Besides the Google Play Store, ESET Research has not detected AhRat anywhere else in the wild. However, this is not the first time that AhMyth-based Android malware has been available on the official store; ESET previously published research on such a trojanised app in 2019. Back then, the spyware, built on the foundations of AhMyth, circumvented Google’s app-vetting process twice, as a malicious app providing radio streaming. However, the iRecorder app can also be found on alternative and unofficial Android markets, and the developer also provides other applications on Google Play, but they don’t contain malicious code.
“The AhRat research case serves as a good example of how an initially legitimate application can transform into a malicious one, even after many months, spying on its users and compromising their privacy. While it is possible that the app developer had intended to build up a user base before compromising their Android devices through an update or that a malicious actor introduced this change in the app; so far, we have no evidence for either of these hypotheses,” explains ESET researcher Lukáš Štefanko, who discovered and investigated the threat.
The remotely controlled AhRat is a customization of the open-source AhMyth RAT, which means that the authors of the malicious app invested significant effort into understanding the code of both the app and the back end, ultimately adapting it to suit their own needs.
Aside from providing legitimate screen recording functionality, the malicious iRecorder can record surrounding audio from the device’s microphone and upload it to the attacker’s command and control server. It can also exfiltrate from the device files with extensions representing saved web pages, images, audio, video, and document files, and file formats used for compressing multiple files.

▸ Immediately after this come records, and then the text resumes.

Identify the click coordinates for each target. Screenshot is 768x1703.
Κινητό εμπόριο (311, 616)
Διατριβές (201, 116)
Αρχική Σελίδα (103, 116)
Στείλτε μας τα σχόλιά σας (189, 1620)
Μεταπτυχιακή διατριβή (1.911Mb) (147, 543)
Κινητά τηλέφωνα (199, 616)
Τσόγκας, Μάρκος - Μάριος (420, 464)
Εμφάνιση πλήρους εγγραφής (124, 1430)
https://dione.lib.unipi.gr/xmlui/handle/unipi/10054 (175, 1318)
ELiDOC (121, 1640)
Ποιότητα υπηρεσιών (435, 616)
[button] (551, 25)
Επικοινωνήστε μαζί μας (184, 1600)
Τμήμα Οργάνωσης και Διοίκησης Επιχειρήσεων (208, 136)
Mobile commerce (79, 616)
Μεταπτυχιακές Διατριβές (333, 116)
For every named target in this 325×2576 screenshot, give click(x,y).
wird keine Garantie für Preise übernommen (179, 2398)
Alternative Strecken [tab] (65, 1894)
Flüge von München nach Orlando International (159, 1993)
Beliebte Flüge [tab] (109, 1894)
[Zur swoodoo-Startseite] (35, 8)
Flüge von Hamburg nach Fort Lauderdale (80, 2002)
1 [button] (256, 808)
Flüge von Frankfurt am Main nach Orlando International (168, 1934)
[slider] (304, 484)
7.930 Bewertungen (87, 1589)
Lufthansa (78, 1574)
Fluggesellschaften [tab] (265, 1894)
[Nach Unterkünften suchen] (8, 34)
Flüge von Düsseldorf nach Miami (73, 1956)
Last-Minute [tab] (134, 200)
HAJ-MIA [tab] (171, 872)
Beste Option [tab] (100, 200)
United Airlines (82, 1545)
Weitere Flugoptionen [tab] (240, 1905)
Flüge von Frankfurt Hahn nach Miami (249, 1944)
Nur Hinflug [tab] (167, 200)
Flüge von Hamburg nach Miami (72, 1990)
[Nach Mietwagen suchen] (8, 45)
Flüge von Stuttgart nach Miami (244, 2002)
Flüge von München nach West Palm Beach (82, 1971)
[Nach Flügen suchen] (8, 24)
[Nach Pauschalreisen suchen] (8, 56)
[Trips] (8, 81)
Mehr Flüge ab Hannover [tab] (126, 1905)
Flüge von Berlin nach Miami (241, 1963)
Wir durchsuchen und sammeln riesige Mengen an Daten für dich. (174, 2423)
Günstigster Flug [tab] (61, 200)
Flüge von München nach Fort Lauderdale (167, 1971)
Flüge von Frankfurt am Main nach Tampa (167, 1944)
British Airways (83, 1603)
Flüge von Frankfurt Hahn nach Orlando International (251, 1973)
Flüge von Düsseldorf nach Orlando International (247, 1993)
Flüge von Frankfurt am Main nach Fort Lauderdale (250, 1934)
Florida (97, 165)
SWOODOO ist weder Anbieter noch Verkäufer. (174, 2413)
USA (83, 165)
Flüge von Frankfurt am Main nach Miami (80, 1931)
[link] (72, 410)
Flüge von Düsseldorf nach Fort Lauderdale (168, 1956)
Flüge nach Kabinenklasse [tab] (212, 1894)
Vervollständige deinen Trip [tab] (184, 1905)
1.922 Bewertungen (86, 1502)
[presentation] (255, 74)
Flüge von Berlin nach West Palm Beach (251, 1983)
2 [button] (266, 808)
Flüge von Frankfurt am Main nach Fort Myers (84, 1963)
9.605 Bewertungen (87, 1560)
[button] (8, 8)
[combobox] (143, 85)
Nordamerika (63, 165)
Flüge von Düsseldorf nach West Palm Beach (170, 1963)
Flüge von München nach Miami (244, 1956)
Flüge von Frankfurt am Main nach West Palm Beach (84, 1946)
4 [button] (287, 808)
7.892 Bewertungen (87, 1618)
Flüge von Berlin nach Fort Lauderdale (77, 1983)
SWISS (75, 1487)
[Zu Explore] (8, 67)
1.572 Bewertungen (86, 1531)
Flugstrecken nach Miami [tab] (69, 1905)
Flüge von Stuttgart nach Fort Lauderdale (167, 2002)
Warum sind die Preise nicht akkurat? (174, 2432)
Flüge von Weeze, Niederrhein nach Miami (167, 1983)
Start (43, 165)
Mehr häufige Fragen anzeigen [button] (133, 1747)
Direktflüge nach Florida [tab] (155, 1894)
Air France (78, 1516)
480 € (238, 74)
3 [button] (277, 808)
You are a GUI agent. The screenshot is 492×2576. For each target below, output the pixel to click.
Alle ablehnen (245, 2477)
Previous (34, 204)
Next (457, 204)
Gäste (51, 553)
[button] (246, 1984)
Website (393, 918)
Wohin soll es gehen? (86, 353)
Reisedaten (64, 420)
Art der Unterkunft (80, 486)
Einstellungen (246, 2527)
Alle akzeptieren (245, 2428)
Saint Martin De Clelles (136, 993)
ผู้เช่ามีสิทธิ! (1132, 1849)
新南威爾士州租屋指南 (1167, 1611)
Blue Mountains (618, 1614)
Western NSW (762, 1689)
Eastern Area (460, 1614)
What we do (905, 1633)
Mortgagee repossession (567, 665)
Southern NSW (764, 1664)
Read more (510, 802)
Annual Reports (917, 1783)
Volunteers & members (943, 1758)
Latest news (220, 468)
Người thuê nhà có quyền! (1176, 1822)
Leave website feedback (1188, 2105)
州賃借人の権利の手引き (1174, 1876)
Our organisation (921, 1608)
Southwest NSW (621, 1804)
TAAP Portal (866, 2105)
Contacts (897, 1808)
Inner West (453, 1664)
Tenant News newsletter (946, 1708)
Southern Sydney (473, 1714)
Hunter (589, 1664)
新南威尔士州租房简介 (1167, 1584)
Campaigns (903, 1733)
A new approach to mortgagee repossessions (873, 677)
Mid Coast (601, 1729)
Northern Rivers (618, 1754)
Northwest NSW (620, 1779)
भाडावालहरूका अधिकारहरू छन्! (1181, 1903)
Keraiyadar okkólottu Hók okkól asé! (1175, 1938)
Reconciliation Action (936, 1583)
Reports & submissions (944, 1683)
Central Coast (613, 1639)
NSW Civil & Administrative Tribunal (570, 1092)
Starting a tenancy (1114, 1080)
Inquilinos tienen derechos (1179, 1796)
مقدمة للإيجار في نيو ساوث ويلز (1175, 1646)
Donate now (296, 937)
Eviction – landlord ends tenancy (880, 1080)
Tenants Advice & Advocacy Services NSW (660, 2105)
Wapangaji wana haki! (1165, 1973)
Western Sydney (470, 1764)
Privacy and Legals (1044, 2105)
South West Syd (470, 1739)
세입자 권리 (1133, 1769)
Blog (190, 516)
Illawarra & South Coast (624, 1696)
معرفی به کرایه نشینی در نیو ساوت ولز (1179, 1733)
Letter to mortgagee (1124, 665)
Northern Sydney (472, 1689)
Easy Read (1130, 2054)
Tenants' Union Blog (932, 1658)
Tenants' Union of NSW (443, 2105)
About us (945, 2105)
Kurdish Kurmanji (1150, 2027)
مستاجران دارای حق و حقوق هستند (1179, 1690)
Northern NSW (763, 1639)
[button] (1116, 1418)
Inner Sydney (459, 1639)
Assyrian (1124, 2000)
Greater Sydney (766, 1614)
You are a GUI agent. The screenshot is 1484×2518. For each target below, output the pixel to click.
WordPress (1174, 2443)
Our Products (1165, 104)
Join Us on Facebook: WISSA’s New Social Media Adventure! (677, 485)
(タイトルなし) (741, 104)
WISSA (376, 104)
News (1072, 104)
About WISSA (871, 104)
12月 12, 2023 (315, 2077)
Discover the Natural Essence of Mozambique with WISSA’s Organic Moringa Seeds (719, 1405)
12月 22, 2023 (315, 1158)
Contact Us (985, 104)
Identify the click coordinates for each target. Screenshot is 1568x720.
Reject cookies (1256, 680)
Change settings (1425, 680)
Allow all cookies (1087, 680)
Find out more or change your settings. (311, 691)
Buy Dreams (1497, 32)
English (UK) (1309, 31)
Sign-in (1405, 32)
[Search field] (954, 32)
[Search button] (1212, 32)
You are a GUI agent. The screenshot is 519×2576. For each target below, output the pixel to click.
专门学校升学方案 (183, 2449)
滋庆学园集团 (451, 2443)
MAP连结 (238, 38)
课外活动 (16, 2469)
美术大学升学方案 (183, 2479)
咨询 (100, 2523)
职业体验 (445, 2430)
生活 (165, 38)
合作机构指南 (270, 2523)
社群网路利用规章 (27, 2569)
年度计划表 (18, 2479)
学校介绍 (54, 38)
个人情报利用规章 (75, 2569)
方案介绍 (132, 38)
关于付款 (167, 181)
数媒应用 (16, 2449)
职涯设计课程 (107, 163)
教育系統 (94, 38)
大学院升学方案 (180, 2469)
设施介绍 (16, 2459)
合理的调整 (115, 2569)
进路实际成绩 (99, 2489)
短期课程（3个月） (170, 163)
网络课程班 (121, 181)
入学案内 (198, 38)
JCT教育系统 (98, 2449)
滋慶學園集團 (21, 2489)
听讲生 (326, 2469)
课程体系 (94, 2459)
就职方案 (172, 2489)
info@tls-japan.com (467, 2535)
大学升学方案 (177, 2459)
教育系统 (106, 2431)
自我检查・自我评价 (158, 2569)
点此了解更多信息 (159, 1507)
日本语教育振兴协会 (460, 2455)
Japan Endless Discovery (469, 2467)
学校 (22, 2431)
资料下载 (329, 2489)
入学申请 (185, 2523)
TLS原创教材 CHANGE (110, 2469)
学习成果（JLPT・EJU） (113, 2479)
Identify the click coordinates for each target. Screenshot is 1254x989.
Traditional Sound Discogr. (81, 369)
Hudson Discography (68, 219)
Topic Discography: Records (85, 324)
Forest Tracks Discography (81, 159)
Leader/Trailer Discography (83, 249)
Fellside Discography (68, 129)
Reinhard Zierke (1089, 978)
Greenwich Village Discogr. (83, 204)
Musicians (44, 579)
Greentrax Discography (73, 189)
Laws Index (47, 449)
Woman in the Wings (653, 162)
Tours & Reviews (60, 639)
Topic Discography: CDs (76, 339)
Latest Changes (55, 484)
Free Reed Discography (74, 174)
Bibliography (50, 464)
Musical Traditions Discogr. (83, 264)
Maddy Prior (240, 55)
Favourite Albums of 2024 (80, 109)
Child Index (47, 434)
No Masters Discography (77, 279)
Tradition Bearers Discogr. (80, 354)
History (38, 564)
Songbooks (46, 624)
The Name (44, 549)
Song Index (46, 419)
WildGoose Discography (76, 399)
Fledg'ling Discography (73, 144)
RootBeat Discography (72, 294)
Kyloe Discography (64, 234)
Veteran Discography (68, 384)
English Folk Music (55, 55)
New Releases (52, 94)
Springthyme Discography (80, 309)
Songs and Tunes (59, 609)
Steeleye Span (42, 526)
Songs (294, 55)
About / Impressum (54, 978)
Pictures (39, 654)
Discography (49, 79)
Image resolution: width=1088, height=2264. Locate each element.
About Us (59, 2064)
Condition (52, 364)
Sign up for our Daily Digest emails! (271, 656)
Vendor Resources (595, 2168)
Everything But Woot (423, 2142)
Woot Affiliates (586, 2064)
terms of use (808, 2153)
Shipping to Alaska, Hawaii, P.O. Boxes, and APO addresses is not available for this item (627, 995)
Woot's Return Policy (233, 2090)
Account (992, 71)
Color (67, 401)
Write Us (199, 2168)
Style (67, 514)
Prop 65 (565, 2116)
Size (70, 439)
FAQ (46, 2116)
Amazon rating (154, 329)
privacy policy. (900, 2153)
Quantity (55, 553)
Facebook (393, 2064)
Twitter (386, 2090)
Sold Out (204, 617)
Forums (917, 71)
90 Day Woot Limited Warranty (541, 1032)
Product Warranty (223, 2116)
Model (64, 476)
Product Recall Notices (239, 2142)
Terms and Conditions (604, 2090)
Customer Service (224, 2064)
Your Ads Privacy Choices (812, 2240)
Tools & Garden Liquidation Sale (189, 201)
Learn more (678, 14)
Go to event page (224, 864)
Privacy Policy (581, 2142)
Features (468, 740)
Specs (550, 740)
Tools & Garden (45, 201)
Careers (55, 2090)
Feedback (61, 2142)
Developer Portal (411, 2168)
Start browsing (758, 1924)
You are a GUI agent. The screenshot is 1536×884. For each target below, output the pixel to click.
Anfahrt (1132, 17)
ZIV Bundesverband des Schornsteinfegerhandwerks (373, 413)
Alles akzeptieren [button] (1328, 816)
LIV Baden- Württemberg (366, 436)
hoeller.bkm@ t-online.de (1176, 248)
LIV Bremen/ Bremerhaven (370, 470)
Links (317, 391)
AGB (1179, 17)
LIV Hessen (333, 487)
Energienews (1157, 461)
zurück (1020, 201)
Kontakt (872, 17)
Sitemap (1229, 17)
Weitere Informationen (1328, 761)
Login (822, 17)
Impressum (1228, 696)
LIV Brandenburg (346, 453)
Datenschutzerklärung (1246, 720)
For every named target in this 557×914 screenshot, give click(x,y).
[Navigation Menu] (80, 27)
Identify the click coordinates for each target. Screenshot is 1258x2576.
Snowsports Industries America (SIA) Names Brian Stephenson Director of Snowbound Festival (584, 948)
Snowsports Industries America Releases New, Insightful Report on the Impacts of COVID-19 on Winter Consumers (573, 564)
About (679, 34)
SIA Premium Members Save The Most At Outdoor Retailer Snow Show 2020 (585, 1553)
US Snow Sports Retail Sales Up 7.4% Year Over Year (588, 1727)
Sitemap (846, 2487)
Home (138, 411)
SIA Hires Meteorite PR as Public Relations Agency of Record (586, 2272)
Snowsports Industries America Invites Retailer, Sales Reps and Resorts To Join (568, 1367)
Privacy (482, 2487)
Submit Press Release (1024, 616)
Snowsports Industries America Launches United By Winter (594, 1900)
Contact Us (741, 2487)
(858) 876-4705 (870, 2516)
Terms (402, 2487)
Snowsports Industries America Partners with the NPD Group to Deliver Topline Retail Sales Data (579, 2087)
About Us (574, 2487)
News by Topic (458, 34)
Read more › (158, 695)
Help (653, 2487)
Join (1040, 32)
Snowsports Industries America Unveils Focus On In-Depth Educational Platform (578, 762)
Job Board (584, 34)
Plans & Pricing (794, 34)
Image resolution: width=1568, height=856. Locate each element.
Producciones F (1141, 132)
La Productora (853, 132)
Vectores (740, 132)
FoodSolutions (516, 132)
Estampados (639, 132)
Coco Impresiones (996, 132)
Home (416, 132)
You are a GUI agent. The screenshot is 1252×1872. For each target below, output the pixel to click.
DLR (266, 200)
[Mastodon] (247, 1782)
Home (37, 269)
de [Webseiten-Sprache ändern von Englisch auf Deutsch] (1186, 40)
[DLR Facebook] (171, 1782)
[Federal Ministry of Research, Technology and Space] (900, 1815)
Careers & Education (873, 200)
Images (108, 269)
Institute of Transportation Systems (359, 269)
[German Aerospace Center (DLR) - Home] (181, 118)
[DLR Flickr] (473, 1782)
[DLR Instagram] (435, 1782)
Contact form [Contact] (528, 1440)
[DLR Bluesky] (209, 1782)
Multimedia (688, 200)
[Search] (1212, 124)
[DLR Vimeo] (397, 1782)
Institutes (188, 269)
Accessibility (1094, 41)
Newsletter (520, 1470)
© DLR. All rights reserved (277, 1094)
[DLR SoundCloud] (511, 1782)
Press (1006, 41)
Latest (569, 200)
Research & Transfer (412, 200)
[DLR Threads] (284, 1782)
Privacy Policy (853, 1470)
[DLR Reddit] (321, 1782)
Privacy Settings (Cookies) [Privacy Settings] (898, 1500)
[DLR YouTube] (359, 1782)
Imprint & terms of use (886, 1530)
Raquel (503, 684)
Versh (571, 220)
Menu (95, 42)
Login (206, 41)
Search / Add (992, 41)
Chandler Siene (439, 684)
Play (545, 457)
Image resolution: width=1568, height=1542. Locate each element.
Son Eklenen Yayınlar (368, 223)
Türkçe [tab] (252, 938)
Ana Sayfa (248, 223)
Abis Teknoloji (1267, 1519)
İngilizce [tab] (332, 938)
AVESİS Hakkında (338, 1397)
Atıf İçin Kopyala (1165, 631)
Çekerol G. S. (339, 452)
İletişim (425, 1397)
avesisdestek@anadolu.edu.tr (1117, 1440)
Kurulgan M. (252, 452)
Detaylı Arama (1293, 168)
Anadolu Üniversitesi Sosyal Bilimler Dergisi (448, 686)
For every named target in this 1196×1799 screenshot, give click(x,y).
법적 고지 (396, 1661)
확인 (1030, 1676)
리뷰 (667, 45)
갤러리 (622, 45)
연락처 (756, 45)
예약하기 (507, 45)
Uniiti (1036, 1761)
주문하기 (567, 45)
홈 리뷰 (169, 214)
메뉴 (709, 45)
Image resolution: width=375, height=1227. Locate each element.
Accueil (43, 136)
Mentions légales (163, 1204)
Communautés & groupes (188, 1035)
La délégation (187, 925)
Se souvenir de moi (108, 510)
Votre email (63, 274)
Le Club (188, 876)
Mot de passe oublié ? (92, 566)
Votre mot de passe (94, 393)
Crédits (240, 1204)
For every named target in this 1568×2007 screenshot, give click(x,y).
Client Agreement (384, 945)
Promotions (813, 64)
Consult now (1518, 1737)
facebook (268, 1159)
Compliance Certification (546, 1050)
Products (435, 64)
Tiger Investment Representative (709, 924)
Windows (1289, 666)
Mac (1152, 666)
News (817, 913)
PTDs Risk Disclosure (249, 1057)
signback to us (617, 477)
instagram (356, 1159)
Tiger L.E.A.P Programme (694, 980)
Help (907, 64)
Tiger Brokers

Android users who installed an earlier version of iRecorder (prior to version 1.3.8), which lacked any malicious features, would have unknowingly exposed their devices to AhRat if they subsequently updated the app either manually or automatically, even without granting any further app permission approval.
“Fortunately, preventive measures against such malicious actions have already been implemented in Android 11 and higher versions in the form of app hibernation. This feature effectively places apps that have been dormant for several months into a hibernation state, thereby resetting their runtime permissions and preventing malicious apps from functioning as intended. The malicious app was removed from Google Play after our alert, which confirms that the need for protection to be provided through multiple layers, such as ESET Mobile Security, remains essential for safeguarding devices against potential security breaches,” concludes Štefanko.
ESET Research has not yet found any concrete evidence that would enable the attribution of this activity to a particular campaign or APT group.